Ce qui frappe au premier abord dans la Nuit Debout, c’est la forte homogénéité sociale du mouvement. D’ordinaire, la place de la République est bigarrée. Ce sentiment de mélange est volontiers accru par les événements qui se déroulent régulièrement sur la place: occupation périodique par des migrants ou par des familles africaines menacées d’expulsion et protégées par le Droit au Logement, mais aussi quadrillage par les familles Roms qui dorment dans la rue avec leurs bébés et leurs enfants.

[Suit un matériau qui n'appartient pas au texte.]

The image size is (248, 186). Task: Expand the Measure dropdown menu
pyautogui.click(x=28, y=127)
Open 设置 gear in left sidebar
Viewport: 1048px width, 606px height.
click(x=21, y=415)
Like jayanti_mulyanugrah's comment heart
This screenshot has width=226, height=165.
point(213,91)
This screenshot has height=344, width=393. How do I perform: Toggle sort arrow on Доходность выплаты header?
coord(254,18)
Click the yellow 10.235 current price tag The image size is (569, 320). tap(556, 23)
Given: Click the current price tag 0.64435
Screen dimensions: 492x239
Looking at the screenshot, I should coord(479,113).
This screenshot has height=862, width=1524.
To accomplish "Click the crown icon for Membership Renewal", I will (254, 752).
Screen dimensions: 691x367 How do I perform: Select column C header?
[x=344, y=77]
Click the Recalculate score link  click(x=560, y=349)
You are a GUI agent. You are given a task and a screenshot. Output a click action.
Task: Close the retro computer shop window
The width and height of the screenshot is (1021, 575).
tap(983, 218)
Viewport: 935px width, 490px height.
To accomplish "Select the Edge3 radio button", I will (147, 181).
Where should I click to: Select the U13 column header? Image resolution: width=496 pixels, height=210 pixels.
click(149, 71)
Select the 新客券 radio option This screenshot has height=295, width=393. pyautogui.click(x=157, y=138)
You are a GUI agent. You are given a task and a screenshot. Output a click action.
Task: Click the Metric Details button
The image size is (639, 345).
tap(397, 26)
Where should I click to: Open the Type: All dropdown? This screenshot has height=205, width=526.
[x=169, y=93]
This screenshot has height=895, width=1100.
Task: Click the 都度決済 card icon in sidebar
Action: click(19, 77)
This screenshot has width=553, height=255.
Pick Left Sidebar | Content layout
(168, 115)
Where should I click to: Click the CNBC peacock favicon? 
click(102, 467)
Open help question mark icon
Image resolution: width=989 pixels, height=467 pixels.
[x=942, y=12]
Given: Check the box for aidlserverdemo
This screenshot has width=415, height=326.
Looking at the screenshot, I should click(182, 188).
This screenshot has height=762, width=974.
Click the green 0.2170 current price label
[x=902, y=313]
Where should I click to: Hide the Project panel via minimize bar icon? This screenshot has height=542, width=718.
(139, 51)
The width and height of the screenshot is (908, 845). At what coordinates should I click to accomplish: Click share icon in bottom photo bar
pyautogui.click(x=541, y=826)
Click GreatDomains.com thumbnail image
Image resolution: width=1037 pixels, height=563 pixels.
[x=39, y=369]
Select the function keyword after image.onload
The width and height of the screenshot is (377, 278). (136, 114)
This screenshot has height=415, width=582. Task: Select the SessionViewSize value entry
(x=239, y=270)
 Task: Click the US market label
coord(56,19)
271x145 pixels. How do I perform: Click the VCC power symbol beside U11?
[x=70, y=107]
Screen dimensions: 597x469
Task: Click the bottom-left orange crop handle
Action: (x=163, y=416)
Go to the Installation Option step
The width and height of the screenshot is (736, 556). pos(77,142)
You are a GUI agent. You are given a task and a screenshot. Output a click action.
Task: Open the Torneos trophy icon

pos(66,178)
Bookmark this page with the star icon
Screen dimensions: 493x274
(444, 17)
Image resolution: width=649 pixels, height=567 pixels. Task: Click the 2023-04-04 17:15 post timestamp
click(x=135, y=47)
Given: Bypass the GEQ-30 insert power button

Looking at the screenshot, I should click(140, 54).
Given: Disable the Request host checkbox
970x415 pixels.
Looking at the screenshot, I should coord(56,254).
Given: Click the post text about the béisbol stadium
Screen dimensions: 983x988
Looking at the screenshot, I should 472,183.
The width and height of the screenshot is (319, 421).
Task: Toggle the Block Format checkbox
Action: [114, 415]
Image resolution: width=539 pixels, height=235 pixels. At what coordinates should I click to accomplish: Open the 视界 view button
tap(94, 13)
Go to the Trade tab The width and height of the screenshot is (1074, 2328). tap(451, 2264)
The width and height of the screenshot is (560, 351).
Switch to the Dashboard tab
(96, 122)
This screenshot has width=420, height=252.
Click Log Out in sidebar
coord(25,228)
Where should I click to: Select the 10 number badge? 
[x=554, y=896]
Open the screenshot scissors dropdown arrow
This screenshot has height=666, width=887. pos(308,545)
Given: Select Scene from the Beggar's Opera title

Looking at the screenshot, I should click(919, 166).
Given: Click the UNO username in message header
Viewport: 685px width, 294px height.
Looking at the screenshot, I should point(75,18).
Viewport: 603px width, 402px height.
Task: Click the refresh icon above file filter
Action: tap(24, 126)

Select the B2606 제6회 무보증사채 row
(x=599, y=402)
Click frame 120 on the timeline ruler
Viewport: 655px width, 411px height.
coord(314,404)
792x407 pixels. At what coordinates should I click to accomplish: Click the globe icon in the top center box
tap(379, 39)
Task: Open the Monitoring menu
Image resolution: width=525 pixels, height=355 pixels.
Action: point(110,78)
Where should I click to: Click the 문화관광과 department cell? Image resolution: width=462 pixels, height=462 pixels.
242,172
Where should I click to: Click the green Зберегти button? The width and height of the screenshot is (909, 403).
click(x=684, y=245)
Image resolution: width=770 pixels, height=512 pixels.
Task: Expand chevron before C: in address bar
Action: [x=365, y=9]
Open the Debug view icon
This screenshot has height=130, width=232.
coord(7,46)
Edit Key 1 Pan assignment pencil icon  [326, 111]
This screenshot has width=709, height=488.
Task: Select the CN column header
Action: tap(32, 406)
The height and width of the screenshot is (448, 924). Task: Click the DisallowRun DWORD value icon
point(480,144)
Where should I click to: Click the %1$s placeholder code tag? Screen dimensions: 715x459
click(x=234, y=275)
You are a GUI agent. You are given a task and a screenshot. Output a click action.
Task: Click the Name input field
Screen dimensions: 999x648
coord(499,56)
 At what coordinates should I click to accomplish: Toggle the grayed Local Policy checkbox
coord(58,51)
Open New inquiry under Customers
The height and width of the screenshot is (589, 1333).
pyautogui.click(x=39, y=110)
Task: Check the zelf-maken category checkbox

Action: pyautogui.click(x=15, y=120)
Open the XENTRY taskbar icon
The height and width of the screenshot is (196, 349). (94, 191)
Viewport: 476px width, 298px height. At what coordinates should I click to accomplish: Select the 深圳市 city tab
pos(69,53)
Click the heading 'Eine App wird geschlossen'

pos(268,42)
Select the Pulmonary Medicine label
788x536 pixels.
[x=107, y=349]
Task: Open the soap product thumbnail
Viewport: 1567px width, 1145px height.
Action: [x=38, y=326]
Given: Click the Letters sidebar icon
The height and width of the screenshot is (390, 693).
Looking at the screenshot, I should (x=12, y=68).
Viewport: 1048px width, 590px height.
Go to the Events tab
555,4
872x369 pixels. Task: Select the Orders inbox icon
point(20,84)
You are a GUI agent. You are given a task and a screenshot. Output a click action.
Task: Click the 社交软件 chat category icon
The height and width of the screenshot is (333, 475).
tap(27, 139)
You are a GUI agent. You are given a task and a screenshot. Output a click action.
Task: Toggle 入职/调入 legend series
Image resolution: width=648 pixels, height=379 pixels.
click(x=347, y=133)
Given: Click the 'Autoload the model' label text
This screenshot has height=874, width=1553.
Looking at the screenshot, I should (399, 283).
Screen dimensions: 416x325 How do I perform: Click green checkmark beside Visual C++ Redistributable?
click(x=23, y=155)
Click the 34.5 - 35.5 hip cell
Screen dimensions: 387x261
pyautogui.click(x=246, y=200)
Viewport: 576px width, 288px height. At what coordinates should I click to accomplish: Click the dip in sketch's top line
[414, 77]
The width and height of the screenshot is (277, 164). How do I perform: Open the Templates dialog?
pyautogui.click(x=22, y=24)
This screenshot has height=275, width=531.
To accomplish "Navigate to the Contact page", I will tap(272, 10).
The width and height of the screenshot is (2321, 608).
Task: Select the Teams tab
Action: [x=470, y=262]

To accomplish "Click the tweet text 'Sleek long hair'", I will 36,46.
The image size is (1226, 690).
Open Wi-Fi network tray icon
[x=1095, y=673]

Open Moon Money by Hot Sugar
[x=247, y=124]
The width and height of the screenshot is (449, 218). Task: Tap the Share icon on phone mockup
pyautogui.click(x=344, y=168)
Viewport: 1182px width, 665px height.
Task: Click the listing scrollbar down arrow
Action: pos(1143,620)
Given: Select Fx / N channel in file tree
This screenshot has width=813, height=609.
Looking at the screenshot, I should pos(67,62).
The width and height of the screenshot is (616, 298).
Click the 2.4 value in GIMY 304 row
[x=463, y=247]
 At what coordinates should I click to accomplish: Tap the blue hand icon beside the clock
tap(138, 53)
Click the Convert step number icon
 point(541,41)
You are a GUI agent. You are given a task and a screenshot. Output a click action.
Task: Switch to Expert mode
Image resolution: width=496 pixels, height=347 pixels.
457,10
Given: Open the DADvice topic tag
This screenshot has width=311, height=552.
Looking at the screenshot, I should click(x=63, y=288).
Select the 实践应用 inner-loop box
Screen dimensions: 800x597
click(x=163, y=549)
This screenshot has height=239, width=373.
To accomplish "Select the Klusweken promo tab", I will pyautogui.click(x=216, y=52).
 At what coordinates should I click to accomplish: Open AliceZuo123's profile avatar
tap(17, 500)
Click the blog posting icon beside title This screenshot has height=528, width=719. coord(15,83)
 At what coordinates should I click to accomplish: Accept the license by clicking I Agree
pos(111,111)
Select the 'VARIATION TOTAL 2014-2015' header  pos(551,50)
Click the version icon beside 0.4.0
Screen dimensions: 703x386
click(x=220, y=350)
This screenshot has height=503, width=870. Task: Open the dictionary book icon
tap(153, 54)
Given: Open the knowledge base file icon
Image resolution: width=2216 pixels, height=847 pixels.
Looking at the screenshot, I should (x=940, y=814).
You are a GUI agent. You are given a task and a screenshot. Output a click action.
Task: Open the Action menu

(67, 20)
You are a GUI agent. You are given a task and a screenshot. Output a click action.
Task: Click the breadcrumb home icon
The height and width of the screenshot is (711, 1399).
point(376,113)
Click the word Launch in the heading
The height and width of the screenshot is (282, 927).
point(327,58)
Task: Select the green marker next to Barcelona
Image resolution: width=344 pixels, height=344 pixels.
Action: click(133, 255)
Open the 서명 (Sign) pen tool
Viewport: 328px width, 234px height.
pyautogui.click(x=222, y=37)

Le tour de force de la Nuit Debout est de babiller sans lassitude apparente sur le sexe des anges solidaires, de gauche, révolutionnaires, progressistes et autres adjectifs bisounours, dans un entre-soi très bien huilé. Ici, on est bien, on est tranquille, on est humaniste, mais on est d’abord des quartiers centraux de Paris.

On adore dénoncer la précarité et la discrimination, mais selon l’étiquette bobo en vigueur, qui accorde une place nulle aux «minorités visibles», manifestement peu intéressées par les sujets qui se traitent. […]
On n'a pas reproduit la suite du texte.